転送魔法で校舎の屋根の上に飛び移る。実践魔法で空気の塊を足元に出現させて飛んでいるだけなのだが、彼の足元では驚きの喚声が上がった。
「わっ。なんか浮いていないか?」
「箒なしで?」
「あれ、ディアソムニア寮じゃね?」
「なんで飛べるんだよ。こわ……」
リリアはぐっと拳を握り、眷属たちの視界を頼りながらくまなく校舎中を見て回る。この校舎から外につながる道はただ一つ。しかし、彼女は鏡の間の近くにもいない。
「魔力を辿れれば、楽なんじゃが」
知らず口にしていた言葉を脳内で反芻して、リリアは歯噛みした。魔力のない彼女の痕跡が辿れないくらいで弱音を吐くなど、今までの自分にはありえない。口元に手を当てた彼は、鋭く息を吐いた。

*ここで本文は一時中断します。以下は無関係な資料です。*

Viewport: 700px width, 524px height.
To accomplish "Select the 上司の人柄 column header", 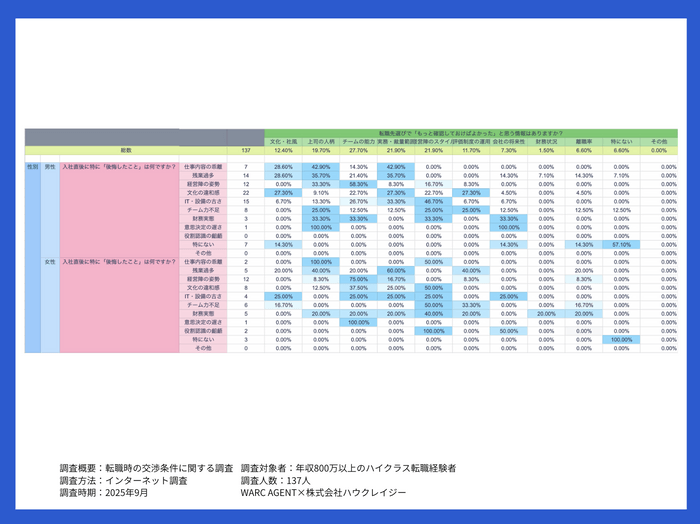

見上げたマゼンタはナイトレイブンカレッジを見下ろしている。春を告げる生ぬるい風が、彼の頬を叩いた。運動場では飛行術をしているオクタヴィネルの生徒が箒にしがみついたり、バルガスに「筋肉が足りん!」と言われて追加で走らされているケイトがいる。魔法薬学室ではクルーウェルが薬品を掲げて説明している。グリムがエースたちと騒いでいるところをクルーウェルの鞭が打つ。体育館ではジャミルがバスケ部で鍛えた反射神経でパスを繰り出すが、フロイドがそれを掠めとる。白熱した空気に、誰もが皆息を飲んでいるようだ。オンボロ寮では彼女の名前を呼びながら探し回るゴーストしかいない。生憎物体はつかめないので、呼びかけることしかできないようだ。植物園ではレオナが温帯ゾーンで居眠りをして授業からふけている。その近くでは植物を採取に来たセベクとエペルがいる。図書室には課題図書を借りに来たリドルが数センチ頭上にある本に手を伸ばしている。それをジェイドが代わりに取ったようで、他に怪しい影は見当たらない。学園の裏の森は相変わらず静かだ。木の枝が腕のようにだらりと垂れている。動物たちがころころと野原を駆けまわり、くるくると首を回している。購買部ではサムがリリアも見たことのない不思議な人形を生徒に見せている。食えない笑顔で売りつけているのか、生徒たちも若干引き気味だ。
む、とリリアは目を見開いた。学園裏の森の枝を眷属の目でしっかりと見る。腕のように垂れていると見えた枝は、明らかに他の枝に比べて角度がおかしい。彼の目にはその枝が徐々に人の腕のように思えてきた。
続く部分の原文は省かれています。